### Work item
All of the entries are to be written out again verbatim.

==================================================

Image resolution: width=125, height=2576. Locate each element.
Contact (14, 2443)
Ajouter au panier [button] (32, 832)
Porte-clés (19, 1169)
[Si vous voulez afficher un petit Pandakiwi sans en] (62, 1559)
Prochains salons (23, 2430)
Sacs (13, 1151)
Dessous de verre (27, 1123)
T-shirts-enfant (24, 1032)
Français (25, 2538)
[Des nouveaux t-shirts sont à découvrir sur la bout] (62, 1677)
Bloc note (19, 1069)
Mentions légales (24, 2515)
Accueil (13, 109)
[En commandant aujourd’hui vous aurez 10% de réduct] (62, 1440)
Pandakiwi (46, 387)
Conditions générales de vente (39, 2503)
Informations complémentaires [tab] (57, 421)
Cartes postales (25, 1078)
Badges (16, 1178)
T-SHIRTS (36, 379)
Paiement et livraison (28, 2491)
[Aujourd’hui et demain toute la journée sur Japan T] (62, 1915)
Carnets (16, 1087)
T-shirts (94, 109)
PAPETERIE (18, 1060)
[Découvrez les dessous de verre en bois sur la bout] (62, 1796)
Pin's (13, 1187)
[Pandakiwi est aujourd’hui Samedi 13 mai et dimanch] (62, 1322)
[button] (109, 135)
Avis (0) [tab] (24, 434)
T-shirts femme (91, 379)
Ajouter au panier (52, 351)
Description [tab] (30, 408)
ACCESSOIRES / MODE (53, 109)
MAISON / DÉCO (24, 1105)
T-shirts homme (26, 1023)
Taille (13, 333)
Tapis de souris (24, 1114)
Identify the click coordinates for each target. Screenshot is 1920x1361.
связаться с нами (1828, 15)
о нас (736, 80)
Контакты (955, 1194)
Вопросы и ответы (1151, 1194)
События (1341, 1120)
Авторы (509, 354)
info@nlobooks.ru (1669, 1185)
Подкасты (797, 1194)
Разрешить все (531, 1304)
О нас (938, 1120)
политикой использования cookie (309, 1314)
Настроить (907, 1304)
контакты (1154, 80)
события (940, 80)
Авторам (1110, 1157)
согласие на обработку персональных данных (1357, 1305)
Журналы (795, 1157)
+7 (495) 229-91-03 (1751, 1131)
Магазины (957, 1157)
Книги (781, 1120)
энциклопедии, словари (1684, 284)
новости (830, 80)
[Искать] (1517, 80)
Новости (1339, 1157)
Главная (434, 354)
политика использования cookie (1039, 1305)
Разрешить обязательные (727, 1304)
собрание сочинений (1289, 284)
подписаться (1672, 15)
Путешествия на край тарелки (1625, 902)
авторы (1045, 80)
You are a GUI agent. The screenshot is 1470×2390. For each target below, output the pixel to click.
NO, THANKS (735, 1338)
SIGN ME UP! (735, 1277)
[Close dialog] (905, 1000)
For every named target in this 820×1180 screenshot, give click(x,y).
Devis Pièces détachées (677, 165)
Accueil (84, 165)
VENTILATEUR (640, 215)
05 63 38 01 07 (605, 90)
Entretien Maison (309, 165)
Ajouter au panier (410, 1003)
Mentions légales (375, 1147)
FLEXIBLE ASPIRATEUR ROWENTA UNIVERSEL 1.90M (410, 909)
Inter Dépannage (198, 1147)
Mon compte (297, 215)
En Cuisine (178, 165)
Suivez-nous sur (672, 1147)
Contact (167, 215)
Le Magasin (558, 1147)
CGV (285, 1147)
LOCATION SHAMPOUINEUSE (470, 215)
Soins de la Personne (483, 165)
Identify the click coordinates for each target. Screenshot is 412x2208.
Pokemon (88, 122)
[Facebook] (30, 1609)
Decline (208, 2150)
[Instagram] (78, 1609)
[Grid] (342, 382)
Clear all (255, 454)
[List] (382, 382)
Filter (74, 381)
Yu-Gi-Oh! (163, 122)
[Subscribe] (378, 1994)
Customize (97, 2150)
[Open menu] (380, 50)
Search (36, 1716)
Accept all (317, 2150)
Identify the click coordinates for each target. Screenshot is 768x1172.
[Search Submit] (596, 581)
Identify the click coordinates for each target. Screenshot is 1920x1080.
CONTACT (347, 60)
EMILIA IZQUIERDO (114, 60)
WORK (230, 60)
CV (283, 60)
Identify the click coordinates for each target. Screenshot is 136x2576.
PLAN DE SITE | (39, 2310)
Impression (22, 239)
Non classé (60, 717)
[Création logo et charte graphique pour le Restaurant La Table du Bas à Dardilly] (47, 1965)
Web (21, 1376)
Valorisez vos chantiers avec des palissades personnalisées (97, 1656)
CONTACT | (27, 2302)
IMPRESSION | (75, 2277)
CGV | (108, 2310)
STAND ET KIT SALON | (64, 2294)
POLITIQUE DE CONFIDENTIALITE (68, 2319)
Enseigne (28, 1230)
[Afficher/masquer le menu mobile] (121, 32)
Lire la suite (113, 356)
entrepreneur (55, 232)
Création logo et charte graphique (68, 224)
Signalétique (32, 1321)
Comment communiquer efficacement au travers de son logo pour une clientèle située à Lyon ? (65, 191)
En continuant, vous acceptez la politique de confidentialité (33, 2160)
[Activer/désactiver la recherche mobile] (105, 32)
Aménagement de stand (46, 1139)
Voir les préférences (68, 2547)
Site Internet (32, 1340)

==================================================

### Task solution
Image resolution: width=125, height=2576. Locate each element.
Contact (14, 2443)
Ajouter au panier [button] (32, 832)
Porte-clés (19, 1169)
[Si vous voulez afficher un petit Pandakiwi sans en] (62, 1559)
Prochains salons (23, 2430)
Sacs (13, 1151)
Dessous de verre (27, 1123)
T-shirts-enfant (24, 1032)
Français (25, 2538)
[Des nouveaux t-shirts sont à découvrir sur la bout] (62, 1677)
Bloc note (19, 1069)
Mentions légales (24, 2515)
Accueil (13, 109)
[En commandant aujourd’hui vous aurez 10% de réduct] (62, 1440)
Pandakiwi (46, 387)
Conditions générales de vente (39, 2503)
Informations complémentaires [tab] (57, 421)
Cartes postales (25, 1078)
Badges (16, 1178)
T-SHIRTS (36, 379)
Paiement et livraison (28, 2491)
[Aujourd’hui et demain toute la journée sur Japan T] (62, 1915)
Carnets (16, 1087)
T-shirts (94, 109)
PAPETERIE (18, 1060)
[Découvrez les dessous de verre en bois sur la bout] (62, 1796)
Pin's (13, 1187)
[Pandakiwi est aujourd’hui Samedi 13 mai et dimanch] (62, 1322)
[button] (109, 135)
Avis (0) [tab] (24, 434)
T-shirts femme (91, 379)
Ajouter au panier (52, 351)
Description [tab] (30, 408)
ACCESSOIRES / MODE (53, 109)
MAISON / DÉCO (24, 1105)
T-shirts homme (26, 1023)
Taille (13, 333)
Tapis de souris (24, 1114)
Identify the click coordinates for each target. Screenshot is 1920x1361.
связаться с нами (1828, 15)
о нас (736, 80)
Контакты (955, 1194)
Вопросы и ответы (1151, 1194)
События (1341, 1120)
Авторы (509, 354)
info@nlobooks.ru (1669, 1185)
Подкасты (797, 1194)
Разрешить все (531, 1304)
О нас (938, 1120)
политикой использования cookie (309, 1314)
Настроить (907, 1304)
контакты (1154, 80)
события (940, 80)
Авторам (1110, 1157)
согласие на обработку персональных данных (1357, 1305)
Журналы (795, 1157)
+7 (495) 229-91-03 (1751, 1131)
Магазины (957, 1157)
Книги (781, 1120)
энциклопедии, словари (1684, 284)
новости (830, 80)
[Искать] (1517, 80)
Новости (1339, 1157)
Главная (434, 354)
политика использования cookie (1039, 1305)
Разрешить обязательные (727, 1304)
собрание сочинений (1289, 284)
подписаться (1672, 15)
Путешествия на край тарелки (1625, 902)
авторы (1045, 80)
You are a GUI agent. The screenshot is 1470×2390. For each target below, output the pixel to click.
NO, THANKS (735, 1338)
SIGN ME UP! (735, 1277)
[Close dialog] (905, 1000)
For every named target in this 820×1180 screenshot, give click(x,y).
Devis Pièces détachées (677, 165)
Accueil (84, 165)
VENTILATEUR (640, 215)
05 63 38 01 07 (605, 90)
Entretien Maison (309, 165)
Ajouter au panier (410, 1003)
Mentions légales (375, 1147)
FLEXIBLE ASPIRATEUR ROWENTA UNIVERSEL 1.90M (410, 909)
Inter Dépannage (198, 1147)
Mon compte (297, 215)
En Cuisine (178, 165)
Suivez-nous sur (672, 1147)
Contact (167, 215)
Le Magasin (558, 1147)
CGV (285, 1147)
LOCATION SHAMPOUINEUSE (470, 215)
Soins de la Personne (483, 165)
Identify the click coordinates for each target. Screenshot is 412x2208.
Pokemon (88, 122)
[Facebook] (30, 1609)
Decline (208, 2150)
[Instagram] (78, 1609)
[Grid] (342, 382)
Clear all (255, 454)
[List] (382, 382)
Filter (74, 381)
Yu-Gi-Oh! (163, 122)
[Subscribe] (378, 1994)
Customize (97, 2150)
[Open menu] (380, 50)
Search (36, 1716)
Accept all (317, 2150)
Identify the click coordinates for each target. Screenshot is 768x1172.
[Search Submit] (596, 581)
Identify the click coordinates for each target. Screenshot is 1920x1080.
CONTACT (347, 60)
EMILIA IZQUIERDO (114, 60)
WORK (230, 60)
CV (283, 60)
Identify the click coordinates for each target. Screenshot is 136x2576.
PLAN DE SITE | (39, 2310)
Impression (22, 239)
Non classé (60, 717)
[Création logo et charte graphique pour le Restaurant La Table du Bas à Dardilly] (47, 1965)
Web (21, 1376)
Valorisez vos chantiers avec des palissades personnalisées (97, 1656)
CONTACT | (27, 2302)
IMPRESSION | (75, 2277)
CGV | (108, 2310)
STAND ET KIT SALON | (64, 2294)
POLITIQUE DE CONFIDENTIALITE (68, 2319)
Enseigne (28, 1230)
[Afficher/masquer le menu mobile] (121, 32)
Lire la suite (113, 356)
entrepreneur (55, 232)
Création logo et charte graphique (68, 224)
Signalétique (32, 1321)
Comment communiquer efficacement au travers de son logo pour une clientèle située à Lyon ? (65, 191)
En continuant, vous acceptez la politique de confidentialité (33, 2160)
[Activer/désactiver la recherche mobile] (105, 32)
Aménagement de stand (46, 1139)
Voir les préférences (68, 2547)
Site Internet (32, 1340)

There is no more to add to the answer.